Im not a lightweight, but I am very proportionate and I dress according to my size, I dont squeeze in a spandex tank top to show rolls and back fat, side fat, all of which I dont have, but I do cover myself. I am the chunkiest best looking person you’d ever wanna meet. I get nothing but compliments and lots and lots of cat calls. I must say I look gooooooood!!!!
October 14th, 2009
hope she’s got a moo moo in her shopping cart..
October 15th, 2009
Just like The Old Man says..
When there’s a walmart..
There’s a meat burstin out of a shirt..
lol..
October 15th, 2009
hun does this shit make me look fat? no,its the fat that makes ya look fat!
October 17th, 2009
Hold me close my tiny dancer….
October 17th, 2009
Some art is better left hidden. If you choose to rock your back tattoo is public, atleast make sure that the canvas isn’t more offensive then the artwork.
October 21st, 2009
“Honey, be honest……do these pants make me look fat?”
October 22nd, 2009
A MIRROR, LADY. INVEST IN ONE.
October 23rd, 2009
I pity the fool who has to catch this “ballerina’.
October 31st, 2009
There is nothing little about that ballerina
November 6th, 2009
Eww, what was she thinking. One who is morbidly obese should not wear spagetti straps. Makes me ashamed to say I live in New Hampshire
November 12th, 2009
TIGHT clothing is better than NO CLOTHING! Some people just dont know any better!
December 2nd, 2009
She’s from MA shopping in NH. She’s married to a guy 30 years older than her. She’s an embarrassment to the family. I weep for the potential her daughter could have had if her mother wasn’t such a loser.
March 22nd, 2011
“Kayla
someone plz put a sweater on that women or at least i think it was a girl it might just b a guy idk idc all i know is that she/he shouldn’t b wearing that lose a few pounds then wear it but til then cover up”

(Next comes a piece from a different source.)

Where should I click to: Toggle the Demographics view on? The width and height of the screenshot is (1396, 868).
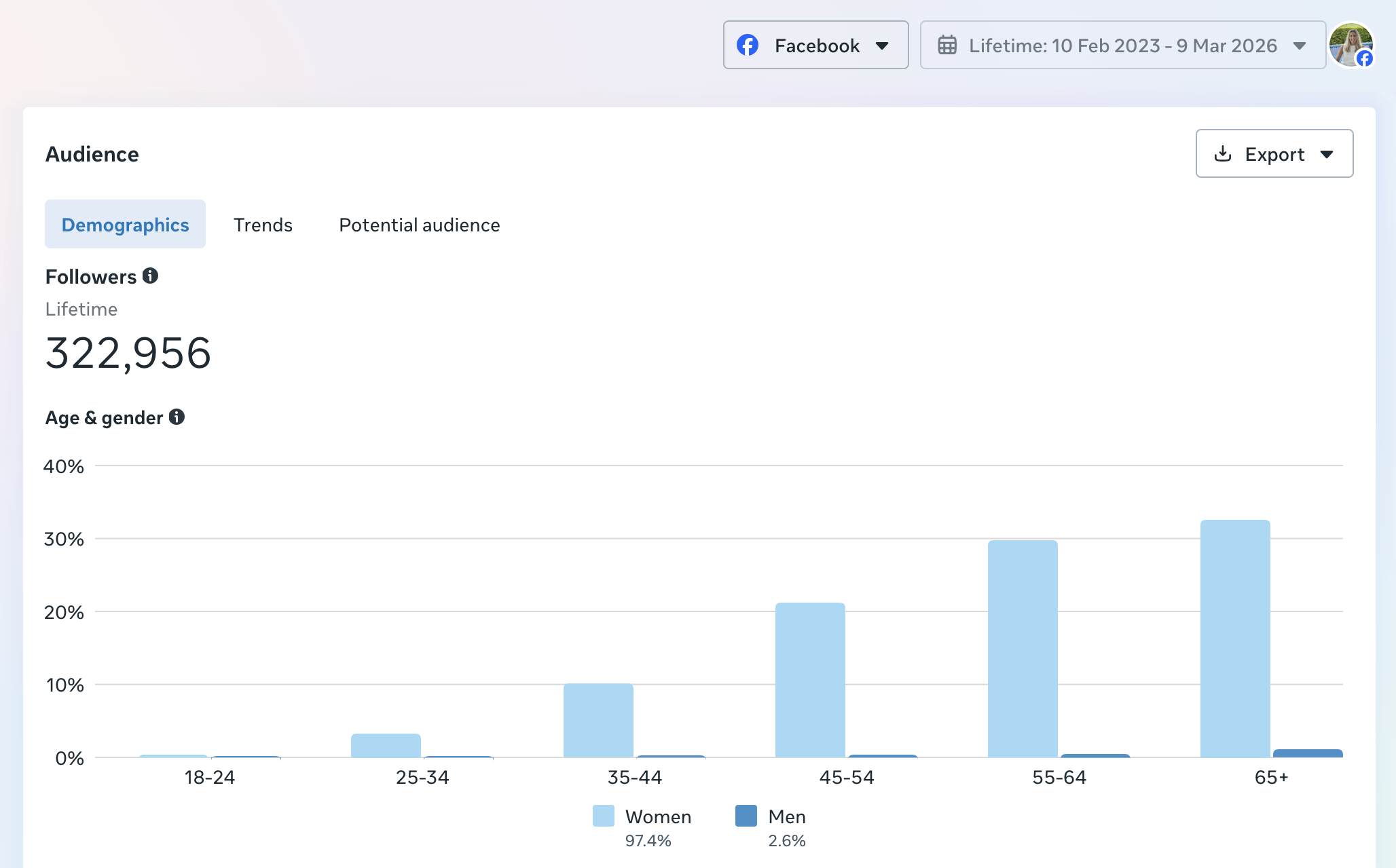pos(125,224)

Wow. I think that was the verbal/text version of this woman’s outfit.
Dear Kayla, punkchooayshun and wurdz eckzist for a reezun try yoozing them. You aren’t sending a text message or a tweet here. Sheesh.
May 7th, 2011
Mmmmm….I would love to clamp my lips around that luscious boob hanging under her right armpit. Oh damn….
June 2nd, 2011
I just want to say I actually know this person in real life. I live in VT. Now I am not saying I am proud or anything just saying, if you think this one picture is bad imagine seeing it in action!!!! Also to those who are from NH we are sorry as this fine specimen actually lives in VT. We have contacted the game warden and they are aware of the problem. Also for those who said “kill it with fire” I just want to say her husband did try, yet it survived, again we are sorry!!